Gupta, S., Mir, J. I.
Acta horticulturae 2019 no.1234 pp. 323-328
Malus domestica, apples, branches, buds, cryopreservation, cultivars, freezers, freezing, fruit trees, fruits, gene banks, germplasm, horticulture, liquids, nitrogen, plant genetic resources, silica gel, storage temperature, India
Apple is the most important temperate fruit in India. The top apple producing states are Jammu and Kashmir (J&K), Himachal Pradesh (HP) and Uttarakhand (UK). The apple germplasm is mainly conserved in the field genebanks at the ICAR-National Bureau of Plant Genetic Resource’s Regional Station, Shimla (HP) and Bhowali (UK); ICAR-Central Institute of Temperate Horticulture, Srinagar (J&K); ICAR-Indian Agricultural Research Institute’s Regional Station, Shimla (HP); Dr. Y.S. Parmar University of Horticulture and Forestry, Solan (HP); Govind Ballabh Pant University of Agriculture and Technology, Pantnagar (UK); Sher-e-Kashmir University of Agricultural Science and Technology, Srinagar (J&K). To have a backup, some accessions are being maintained under in vitro genebank at New Delhi. For long-term conservation of apple accessions, cryopreservation is the only method. Dormant buds of apple (Malus domestica ‘Benoni’) were cryopreserved by two-step freezing method. Apple twigs were collected from Srinagar at the sub-freezing temperature. Twigs were stored at 5-6°C until use. The buds were scooped from the twigs and desiccated on silica gel. Then the buds were subjected to gradual low temperature treatments up to -30°C before submerging into liquid nitrogen.
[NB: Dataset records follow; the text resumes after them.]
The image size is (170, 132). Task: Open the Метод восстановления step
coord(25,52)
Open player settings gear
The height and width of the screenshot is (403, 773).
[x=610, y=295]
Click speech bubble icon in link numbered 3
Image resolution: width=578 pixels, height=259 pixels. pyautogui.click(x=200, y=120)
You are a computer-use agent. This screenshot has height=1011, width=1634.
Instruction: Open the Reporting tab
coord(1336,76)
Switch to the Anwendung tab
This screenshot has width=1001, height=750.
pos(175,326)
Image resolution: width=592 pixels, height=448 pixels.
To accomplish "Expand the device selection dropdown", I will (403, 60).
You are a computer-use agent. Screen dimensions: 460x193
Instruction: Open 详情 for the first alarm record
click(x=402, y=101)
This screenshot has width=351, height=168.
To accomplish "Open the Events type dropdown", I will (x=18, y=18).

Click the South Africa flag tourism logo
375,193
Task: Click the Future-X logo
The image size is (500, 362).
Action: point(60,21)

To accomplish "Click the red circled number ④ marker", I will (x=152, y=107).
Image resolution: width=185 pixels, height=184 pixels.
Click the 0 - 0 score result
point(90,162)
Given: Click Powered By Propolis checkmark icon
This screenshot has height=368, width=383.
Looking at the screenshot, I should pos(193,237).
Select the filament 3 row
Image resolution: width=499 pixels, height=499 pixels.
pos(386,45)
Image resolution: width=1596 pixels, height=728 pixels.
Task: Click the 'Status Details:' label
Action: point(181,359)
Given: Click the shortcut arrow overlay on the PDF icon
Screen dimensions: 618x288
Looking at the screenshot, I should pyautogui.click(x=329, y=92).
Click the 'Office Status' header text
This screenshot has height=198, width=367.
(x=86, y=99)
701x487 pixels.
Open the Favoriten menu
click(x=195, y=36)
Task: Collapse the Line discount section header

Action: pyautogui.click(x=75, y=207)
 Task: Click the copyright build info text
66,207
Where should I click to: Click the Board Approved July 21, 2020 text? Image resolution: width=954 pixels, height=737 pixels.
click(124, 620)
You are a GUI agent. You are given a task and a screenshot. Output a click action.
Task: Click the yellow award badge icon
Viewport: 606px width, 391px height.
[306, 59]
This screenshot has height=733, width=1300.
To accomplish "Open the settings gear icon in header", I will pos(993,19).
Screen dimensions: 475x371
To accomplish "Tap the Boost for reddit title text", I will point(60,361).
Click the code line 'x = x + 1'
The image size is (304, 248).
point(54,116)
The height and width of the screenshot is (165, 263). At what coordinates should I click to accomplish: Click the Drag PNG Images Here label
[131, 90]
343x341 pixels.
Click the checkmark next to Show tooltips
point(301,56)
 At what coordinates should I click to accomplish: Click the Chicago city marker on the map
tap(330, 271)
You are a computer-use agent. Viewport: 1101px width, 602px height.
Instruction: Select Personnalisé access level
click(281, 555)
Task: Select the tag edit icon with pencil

Programmable freezer was not used for freezing treatments. Post-thaw recovery (in vitro) was about 20%. The average rate of shoot formation was about 80%. This protocol of two-step freezing method was successfully applied to other three apple cultivars with the post-thaw in vitro recovery about 11-40%. This method appears to be a promising technique for cryopreserving dormant buds from field grown apple trees.